Snowy February & What About The Spring?

Out of all the months of the year, Feburary is the second driest month for Southern Colorado.  However, this February has been a nice surprise for MOST of the area...check it out.

Colorado Springs:  Has tallied 10.6" of snow for the month.  Heaviest snow occurred on February 20th, when 7.3" of snow fell.  That was a brand new record for that date.  That brings us to 20.1 for the season, which is still almost 4" below normal.

Pueblo:  Has tallied 5.3" of snow for the month.  Heaviest snow occurred on February 20th and February 24th, when roughly 2" of snow fell both days.  That brings us to 14.7" for the season, which is still  7" below normal.  Clearly not doing as well as the northern neighbors, and sadly is a theme for most of the Arkansas Valley. 

Denver:  Has tallied 14.1" of snow for the month.  Heaviest snow occurred on February 24th, when 9.1" of snow fell.  That brings us to just over 30"  for the season, which is still  4" below normal.  Locations along and north of I-70 have done better with the recent shift in the storm track.  The key is keeping this shift going...

Two things bug me about how we received this moisture 1) It wasn't nearly enough over a widespread area, and 2) We got it in February.  We needed this in March...

The Drought Monitor shows we still have a long way to go, to end the drought.  As I indicated earlier, most of the Southeast Plains have struggled to receive moisture this month.  Basically wasting a golden opportunity to get some much needed moisture...

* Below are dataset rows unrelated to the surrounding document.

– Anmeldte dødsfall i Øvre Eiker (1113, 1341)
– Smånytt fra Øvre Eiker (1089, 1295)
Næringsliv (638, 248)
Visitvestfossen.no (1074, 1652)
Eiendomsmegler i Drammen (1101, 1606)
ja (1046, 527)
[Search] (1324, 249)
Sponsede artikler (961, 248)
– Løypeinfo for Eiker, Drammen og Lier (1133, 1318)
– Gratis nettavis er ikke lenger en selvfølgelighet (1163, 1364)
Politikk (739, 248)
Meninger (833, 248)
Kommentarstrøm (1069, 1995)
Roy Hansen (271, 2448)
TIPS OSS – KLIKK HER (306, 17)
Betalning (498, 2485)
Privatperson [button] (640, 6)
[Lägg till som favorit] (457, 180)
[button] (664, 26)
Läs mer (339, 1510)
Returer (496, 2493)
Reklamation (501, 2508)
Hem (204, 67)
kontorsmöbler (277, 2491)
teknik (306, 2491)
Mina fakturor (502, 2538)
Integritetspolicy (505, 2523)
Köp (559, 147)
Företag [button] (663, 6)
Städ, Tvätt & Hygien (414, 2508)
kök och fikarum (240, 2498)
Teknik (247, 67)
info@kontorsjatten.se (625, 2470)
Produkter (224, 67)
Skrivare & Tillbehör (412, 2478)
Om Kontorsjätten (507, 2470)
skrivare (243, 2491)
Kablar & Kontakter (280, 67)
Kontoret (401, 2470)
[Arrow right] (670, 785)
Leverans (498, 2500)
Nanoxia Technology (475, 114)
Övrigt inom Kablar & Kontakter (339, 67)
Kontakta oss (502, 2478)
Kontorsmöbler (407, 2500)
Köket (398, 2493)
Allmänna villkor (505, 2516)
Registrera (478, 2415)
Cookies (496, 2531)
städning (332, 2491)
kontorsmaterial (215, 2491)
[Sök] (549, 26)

So will the active and beneficially placed storm track continue?  Not in the near term.  We are going to dry out and warm up as we head into March.  Here is what the Climate Prediction Center thinks about temperature for March:

There is still plenty of cold air up to our north, so I am not sold on the southeast 2/3 of the country being much above normal, as the map suggests.  Still think some cold spells are possible...

Precipitation:

The above map is the one that I hope is wrong.  However, the recent storm track shift and intensification is about to end.  The oscillation phases that have produced our active weather (active Madden Julian Oscillation, postive Pacific North American Oscillation, negative Arctic Oscillation and negative North Atlantic Oscillation) are going to become less conducive to Colorado receiving moisture.  So, this dry forecast is likely pretty accurate...

Temperature March-May:

Precipitation March-May:

Again, based on global oscillation phase and ongoing drought, above normal temperatures and below normal precipitation looks to continue through spring.  Hope I am wrong, but I will keep  you posted.